PROVIDED DATA:

- Opening Delimiter -

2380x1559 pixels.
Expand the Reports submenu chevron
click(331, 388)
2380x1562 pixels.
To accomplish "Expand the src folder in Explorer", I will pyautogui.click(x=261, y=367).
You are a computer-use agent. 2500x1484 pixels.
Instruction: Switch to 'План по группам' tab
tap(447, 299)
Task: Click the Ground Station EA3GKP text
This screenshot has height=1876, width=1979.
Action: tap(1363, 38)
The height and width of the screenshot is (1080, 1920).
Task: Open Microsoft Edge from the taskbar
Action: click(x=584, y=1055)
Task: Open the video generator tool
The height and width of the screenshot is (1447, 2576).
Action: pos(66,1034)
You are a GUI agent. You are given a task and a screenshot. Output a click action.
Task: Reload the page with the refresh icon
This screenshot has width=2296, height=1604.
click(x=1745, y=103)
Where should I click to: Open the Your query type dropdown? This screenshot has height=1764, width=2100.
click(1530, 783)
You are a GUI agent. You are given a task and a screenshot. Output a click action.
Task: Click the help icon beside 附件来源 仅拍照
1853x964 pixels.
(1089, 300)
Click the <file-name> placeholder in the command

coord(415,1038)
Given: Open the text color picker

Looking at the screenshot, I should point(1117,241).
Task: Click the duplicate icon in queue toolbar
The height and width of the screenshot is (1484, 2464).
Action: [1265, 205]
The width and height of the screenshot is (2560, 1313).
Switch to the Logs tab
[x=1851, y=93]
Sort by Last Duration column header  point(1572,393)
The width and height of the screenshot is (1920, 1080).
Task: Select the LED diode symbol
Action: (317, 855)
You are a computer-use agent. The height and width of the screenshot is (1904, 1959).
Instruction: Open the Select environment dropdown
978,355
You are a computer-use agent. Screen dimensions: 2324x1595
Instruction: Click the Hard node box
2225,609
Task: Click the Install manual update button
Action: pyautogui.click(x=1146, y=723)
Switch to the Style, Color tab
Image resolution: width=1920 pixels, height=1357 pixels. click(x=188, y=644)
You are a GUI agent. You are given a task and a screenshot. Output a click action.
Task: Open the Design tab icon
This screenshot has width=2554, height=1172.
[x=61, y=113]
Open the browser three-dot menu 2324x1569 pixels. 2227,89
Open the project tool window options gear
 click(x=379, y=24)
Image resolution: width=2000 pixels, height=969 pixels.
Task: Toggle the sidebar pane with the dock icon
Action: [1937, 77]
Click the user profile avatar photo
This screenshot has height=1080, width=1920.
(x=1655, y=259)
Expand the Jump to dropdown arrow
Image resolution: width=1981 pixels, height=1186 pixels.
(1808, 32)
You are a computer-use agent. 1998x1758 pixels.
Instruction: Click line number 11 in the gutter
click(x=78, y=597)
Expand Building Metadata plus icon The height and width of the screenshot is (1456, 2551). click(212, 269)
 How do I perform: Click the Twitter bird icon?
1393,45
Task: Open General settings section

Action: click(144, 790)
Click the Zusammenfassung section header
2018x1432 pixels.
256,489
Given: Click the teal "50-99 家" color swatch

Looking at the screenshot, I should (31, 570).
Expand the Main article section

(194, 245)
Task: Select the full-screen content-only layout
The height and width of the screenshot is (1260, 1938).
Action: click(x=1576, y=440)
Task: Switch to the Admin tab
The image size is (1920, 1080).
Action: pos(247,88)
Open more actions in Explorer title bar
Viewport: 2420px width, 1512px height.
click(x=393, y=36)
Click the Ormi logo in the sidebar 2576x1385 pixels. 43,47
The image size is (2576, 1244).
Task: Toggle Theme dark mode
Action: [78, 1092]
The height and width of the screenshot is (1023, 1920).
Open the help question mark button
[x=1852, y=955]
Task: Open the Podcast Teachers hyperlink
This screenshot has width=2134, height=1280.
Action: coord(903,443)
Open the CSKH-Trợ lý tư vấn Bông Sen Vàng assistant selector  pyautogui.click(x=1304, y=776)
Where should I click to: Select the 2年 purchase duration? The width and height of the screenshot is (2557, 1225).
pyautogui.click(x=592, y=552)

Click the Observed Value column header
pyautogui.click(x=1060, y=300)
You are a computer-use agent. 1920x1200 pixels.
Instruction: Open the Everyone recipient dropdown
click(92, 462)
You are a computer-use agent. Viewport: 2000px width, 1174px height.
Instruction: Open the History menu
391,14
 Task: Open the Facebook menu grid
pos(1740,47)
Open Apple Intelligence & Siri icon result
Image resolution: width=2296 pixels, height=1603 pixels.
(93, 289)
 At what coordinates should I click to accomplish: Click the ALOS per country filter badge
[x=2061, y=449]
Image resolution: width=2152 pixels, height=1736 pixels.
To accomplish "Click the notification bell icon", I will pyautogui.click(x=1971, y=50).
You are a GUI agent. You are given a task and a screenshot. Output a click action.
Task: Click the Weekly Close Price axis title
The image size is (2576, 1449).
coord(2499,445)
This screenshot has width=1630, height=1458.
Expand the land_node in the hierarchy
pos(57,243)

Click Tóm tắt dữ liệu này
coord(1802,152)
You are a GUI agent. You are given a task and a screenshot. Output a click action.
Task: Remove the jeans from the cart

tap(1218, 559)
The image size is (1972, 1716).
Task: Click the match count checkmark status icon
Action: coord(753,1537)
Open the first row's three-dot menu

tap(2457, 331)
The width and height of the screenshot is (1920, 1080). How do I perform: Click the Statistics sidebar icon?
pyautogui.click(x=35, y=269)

- Closing Delimiter -

Filter the records above down to the lines that hold the string "will".

PROBLEM SOLUTION:
To accomplish "Expand the src folder in Explorer", I will pyautogui.click(x=261, y=367).
To accomplish "Click the notification bell icon", I will pyautogui.click(x=1971, y=50).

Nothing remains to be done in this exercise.